ACTION ITEM: Quote the entries that follow exactly, leaving none out.

Dataset entries:
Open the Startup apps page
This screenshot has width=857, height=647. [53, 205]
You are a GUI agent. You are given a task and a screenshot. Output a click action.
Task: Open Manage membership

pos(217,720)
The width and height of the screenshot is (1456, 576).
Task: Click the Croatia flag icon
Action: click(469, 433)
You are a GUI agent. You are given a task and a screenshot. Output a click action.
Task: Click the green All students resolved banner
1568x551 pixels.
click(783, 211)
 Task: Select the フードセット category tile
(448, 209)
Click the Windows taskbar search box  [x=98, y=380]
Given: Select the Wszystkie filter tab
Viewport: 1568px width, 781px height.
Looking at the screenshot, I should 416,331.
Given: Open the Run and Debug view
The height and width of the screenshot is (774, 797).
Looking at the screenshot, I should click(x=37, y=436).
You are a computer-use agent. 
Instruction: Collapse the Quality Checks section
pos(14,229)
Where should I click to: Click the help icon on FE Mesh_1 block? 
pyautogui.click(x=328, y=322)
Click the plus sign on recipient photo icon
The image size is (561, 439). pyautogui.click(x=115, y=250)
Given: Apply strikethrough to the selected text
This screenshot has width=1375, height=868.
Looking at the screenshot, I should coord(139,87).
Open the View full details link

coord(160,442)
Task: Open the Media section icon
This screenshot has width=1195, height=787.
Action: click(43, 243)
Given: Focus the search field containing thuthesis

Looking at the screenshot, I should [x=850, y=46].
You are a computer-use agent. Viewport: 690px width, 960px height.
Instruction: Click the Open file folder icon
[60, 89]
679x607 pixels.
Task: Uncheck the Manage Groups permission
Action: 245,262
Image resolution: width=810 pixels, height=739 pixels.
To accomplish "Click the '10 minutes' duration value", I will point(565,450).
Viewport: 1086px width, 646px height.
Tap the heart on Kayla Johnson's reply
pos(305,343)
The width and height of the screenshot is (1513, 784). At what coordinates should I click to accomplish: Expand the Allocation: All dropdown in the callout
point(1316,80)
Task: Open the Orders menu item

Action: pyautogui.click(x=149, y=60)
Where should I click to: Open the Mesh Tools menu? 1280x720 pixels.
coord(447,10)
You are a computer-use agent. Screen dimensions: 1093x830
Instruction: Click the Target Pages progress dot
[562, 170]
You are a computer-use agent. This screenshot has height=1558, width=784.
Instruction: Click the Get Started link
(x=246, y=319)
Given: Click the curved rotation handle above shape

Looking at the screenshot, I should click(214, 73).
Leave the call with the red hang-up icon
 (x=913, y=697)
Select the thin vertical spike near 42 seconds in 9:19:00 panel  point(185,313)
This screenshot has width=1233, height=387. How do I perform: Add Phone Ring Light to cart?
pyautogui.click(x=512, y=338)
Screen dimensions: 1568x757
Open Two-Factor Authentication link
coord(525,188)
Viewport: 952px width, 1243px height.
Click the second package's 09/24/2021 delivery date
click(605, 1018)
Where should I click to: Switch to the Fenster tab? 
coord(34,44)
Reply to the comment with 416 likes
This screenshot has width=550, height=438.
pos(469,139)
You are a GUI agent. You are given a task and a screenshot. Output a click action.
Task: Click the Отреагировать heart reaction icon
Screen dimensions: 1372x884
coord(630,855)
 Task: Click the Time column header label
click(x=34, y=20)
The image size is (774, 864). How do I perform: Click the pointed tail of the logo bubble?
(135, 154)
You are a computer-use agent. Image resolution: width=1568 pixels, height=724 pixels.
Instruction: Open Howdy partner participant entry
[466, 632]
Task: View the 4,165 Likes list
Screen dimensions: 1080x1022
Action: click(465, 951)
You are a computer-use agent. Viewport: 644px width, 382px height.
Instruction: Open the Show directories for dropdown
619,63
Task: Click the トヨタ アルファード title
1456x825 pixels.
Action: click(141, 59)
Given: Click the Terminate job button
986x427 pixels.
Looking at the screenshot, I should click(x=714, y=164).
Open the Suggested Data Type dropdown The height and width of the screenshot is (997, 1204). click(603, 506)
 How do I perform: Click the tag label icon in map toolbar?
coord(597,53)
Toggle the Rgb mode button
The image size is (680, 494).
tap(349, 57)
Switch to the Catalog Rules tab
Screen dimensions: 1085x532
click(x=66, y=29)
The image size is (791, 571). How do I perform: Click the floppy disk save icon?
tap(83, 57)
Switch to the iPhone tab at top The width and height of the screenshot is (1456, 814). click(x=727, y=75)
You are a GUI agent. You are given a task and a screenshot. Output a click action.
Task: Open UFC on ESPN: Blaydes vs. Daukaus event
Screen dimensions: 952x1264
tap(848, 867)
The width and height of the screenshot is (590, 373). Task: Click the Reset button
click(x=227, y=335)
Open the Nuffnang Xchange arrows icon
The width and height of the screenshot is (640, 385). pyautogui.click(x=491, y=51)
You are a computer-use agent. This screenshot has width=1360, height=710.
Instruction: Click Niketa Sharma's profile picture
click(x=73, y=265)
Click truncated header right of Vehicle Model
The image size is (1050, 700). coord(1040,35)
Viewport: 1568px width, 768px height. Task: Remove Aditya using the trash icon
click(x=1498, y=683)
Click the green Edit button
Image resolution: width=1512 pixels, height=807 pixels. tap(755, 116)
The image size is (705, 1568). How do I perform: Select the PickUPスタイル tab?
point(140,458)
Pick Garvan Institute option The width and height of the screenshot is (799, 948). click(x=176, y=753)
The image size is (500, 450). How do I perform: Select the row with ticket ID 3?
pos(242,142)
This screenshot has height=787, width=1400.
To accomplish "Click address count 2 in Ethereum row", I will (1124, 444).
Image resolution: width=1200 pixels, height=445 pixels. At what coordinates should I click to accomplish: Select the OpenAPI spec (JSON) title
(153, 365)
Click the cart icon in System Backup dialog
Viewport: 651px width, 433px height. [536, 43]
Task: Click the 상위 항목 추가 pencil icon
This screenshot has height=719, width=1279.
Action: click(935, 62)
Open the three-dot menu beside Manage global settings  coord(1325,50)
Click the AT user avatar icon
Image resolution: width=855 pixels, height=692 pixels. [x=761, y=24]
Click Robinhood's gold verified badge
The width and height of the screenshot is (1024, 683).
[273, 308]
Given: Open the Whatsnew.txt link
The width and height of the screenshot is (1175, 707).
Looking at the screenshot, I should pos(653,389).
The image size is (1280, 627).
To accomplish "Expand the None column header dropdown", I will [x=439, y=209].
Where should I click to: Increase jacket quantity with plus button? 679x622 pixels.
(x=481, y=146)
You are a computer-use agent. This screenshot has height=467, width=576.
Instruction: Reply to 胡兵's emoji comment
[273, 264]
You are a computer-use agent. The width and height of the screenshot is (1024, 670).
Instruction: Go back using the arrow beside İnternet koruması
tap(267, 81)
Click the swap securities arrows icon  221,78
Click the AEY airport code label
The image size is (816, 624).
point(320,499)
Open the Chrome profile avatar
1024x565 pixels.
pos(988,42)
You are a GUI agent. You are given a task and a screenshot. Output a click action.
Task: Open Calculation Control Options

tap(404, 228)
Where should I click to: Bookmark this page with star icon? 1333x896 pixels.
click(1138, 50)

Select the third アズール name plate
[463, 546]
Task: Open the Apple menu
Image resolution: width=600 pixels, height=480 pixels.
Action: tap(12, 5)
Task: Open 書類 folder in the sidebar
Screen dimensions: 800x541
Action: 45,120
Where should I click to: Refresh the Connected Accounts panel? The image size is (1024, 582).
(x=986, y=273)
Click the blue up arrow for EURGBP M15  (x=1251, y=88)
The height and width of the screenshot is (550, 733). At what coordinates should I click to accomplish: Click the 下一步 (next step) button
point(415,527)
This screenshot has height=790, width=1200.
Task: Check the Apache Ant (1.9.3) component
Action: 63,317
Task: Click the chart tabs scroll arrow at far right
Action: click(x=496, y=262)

ANSWER:
Open the Startup apps page
This screenshot has width=857, height=647. [53, 205]
You are a GUI agent. You are given a task and a screenshot. Output a click action.
Task: Open Manage membership

pos(217,720)
The width and height of the screenshot is (1456, 576).
Task: Click the Croatia flag icon
Action: click(469, 433)
You are a GUI agent. You are given a task and a screenshot. Output a click action.
Task: Click the green All students resolved banner
1568x551 pixels.
click(783, 211)
 Task: Select the フードセット category tile
(448, 209)
Click the Windows taskbar search box  [x=98, y=380]
Given: Select the Wszystkie filter tab
Viewport: 1568px width, 781px height.
Looking at the screenshot, I should 416,331.
Given: Open the Run and Debug view
The height and width of the screenshot is (774, 797).
Looking at the screenshot, I should click(x=37, y=436).
You are a computer-use agent. 
Instruction: Collapse the Quality Checks section
pos(14,229)
Where should I click to: Click the help icon on FE Mesh_1 block? 
pyautogui.click(x=328, y=322)
Click the plus sign on recipient photo icon
The image size is (561, 439). pyautogui.click(x=115, y=250)
Given: Apply strikethrough to the selected text
This screenshot has width=1375, height=868.
Looking at the screenshot, I should coord(139,87).
Open the View full details link

coord(160,442)
Task: Open the Media section icon
This screenshot has width=1195, height=787.
Action: click(43, 243)
Given: Focus the search field containing thuthesis

Looking at the screenshot, I should [x=850, y=46].
You are a computer-use agent. Viewport: 690px width, 960px height.
Instruction: Click the Open file folder icon
[60, 89]
679x607 pixels.
Task: Uncheck the Manage Groups permission
Action: 245,262
Image resolution: width=810 pixels, height=739 pixels.
To accomplish "Click the '10 minutes' duration value", I will point(565,450).
Viewport: 1086px width, 646px height.
Tap the heart on Kayla Johnson's reply
pos(305,343)
The width and height of the screenshot is (1513, 784). At what coordinates should I click to accomplish: Expand the Allocation: All dropdown in the callout
point(1316,80)
Task: Open the Orders menu item

Action: pyautogui.click(x=149, y=60)
Where should I click to: Open the Mesh Tools menu? 1280x720 pixels.
coord(447,10)
You are a computer-use agent. Screen dimensions: 1093x830
Instruction: Click the Target Pages progress dot
[562, 170]
You are a computer-use agent. This screenshot has height=1558, width=784.
Instruction: Click the Get Started link
(x=246, y=319)
Given: Click the curved rotation handle above shape

Looking at the screenshot, I should click(214, 73).
Leave the call with the red hang-up icon
 (x=913, y=697)
Select the thin vertical spike near 42 seconds in 9:19:00 panel  point(185,313)
This screenshot has width=1233, height=387. How do I perform: Add Phone Ring Light to cart?
pyautogui.click(x=512, y=338)
Screen dimensions: 1568x757
Open Two-Factor Authentication link
coord(525,188)
Viewport: 952px width, 1243px height.
Click the second package's 09/24/2021 delivery date
click(605, 1018)
Where should I click to: Switch to the Fenster tab? 
coord(34,44)
Reply to the comment with 416 likes
This screenshot has width=550, height=438.
pos(469,139)
You are a GUI agent. You are given a task and a screenshot. Output a click action.
Task: Click the Отреагировать heart reaction icon
Screen dimensions: 1372x884
coord(630,855)
 Task: Click the Time column header label
click(x=34, y=20)
The image size is (774, 864). How do I perform: Click the pointed tail of the logo bubble?
(135, 154)
You are a computer-use agent. Image resolution: width=1568 pixels, height=724 pixels.
Instruction: Open Howdy partner participant entry
[466, 632]
Task: View the 4,165 Likes list
Screen dimensions: 1080x1022
Action: click(465, 951)
You are a computer-use agent. Viewport: 644px width, 382px height.
Instruction: Open the Show directories for dropdown
619,63
Task: Click the トヨタ アルファード title
1456x825 pixels.
Action: click(141, 59)
Given: Click the Terminate job button
986x427 pixels.
Looking at the screenshot, I should click(x=714, y=164).
Open the Suggested Data Type dropdown The height and width of the screenshot is (997, 1204). click(603, 506)
 How do I perform: Click the tag label icon in map toolbar?
coord(597,53)
Toggle the Rgb mode button
The image size is (680, 494).
tap(349, 57)
Switch to the Catalog Rules tab
Screen dimensions: 1085x532
click(x=66, y=29)
The image size is (791, 571). How do I perform: Click the floppy disk save icon?
tap(83, 57)
Switch to the iPhone tab at top The width and height of the screenshot is (1456, 814). click(x=727, y=75)
You are a GUI agent. You are given a task and a screenshot. Output a click action.
Task: Open UFC on ESPN: Blaydes vs. Daukaus event
Screen dimensions: 952x1264
tap(848, 867)
The width and height of the screenshot is (590, 373). Task: Click the Reset button
click(x=227, y=335)
Open the Nuffnang Xchange arrows icon
The width and height of the screenshot is (640, 385). pyautogui.click(x=491, y=51)
You are a computer-use agent. This screenshot has width=1360, height=710.
Instruction: Click Niketa Sharma's profile picture
click(x=73, y=265)
Click truncated header right of Vehicle Model
The image size is (1050, 700). coord(1040,35)
Viewport: 1568px width, 768px height. Task: Remove Aditya using the trash icon
click(x=1498, y=683)
Click the green Edit button
Image resolution: width=1512 pixels, height=807 pixels. tap(755, 116)
The image size is (705, 1568). How do I perform: Select the PickUPスタイル tab?
point(140,458)
Pick Garvan Institute option The width and height of the screenshot is (799, 948). click(x=176, y=753)
The image size is (500, 450). How do I perform: Select the row with ticket ID 3?
pos(242,142)
This screenshot has height=787, width=1400.
To accomplish "Click address count 2 in Ethereum row", I will (1124, 444).
Image resolution: width=1200 pixels, height=445 pixels. At what coordinates should I click to accomplish: Select the OpenAPI spec (JSON) title
(153, 365)
Click the cart icon in System Backup dialog
Viewport: 651px width, 433px height. [536, 43]
Task: Click the 상위 항목 추가 pencil icon
This screenshot has height=719, width=1279.
Action: click(935, 62)
Open the three-dot menu beside Manage global settings  coord(1325,50)
Click the AT user avatar icon
Image resolution: width=855 pixels, height=692 pixels. [x=761, y=24]
Click Robinhood's gold verified badge
The width and height of the screenshot is (1024, 683).
[273, 308]
Given: Open the Whatsnew.txt link
The width and height of the screenshot is (1175, 707).
Looking at the screenshot, I should pos(653,389).
The image size is (1280, 627).
To accomplish "Expand the None column header dropdown", I will [x=439, y=209].
Where should I click to: Increase jacket quantity with plus button? 679x622 pixels.
(x=481, y=146)
You are a computer-use agent. This screenshot has height=467, width=576.
Instruction: Reply to 胡兵's emoji comment
[273, 264]
You are a computer-use agent. The width and height of the screenshot is (1024, 670).
Instruction: Go back using the arrow beside İnternet koruması
tap(267, 81)
Click the swap securities arrows icon  221,78
Click the AEY airport code label
The image size is (816, 624).
point(320,499)
Open the Chrome profile avatar
1024x565 pixels.
pos(988,42)
You are a GUI agent. You are given a task and a screenshot. Output a click action.
Task: Open Calculation Control Options

tap(404, 228)
Where should I click to: Bookmark this page with star icon? 1333x896 pixels.
click(1138, 50)

Select the third アズール name plate
[463, 546]
Task: Open the Apple menu
Image resolution: width=600 pixels, height=480 pixels.
Action: tap(12, 5)
Task: Open 書類 folder in the sidebar
Screen dimensions: 800x541
Action: 45,120
Where should I click to: Refresh the Connected Accounts panel? The image size is (1024, 582).
(x=986, y=273)
Click the blue up arrow for EURGBP M15  (x=1251, y=88)
The height and width of the screenshot is (550, 733). At what coordinates should I click to accomplish: Click the 下一步 (next step) button
point(415,527)
This screenshot has height=790, width=1200.
Task: Check the Apache Ant (1.9.3) component
Action: 63,317
Task: Click the chart tabs scroll arrow at far right
Action: click(x=496, y=262)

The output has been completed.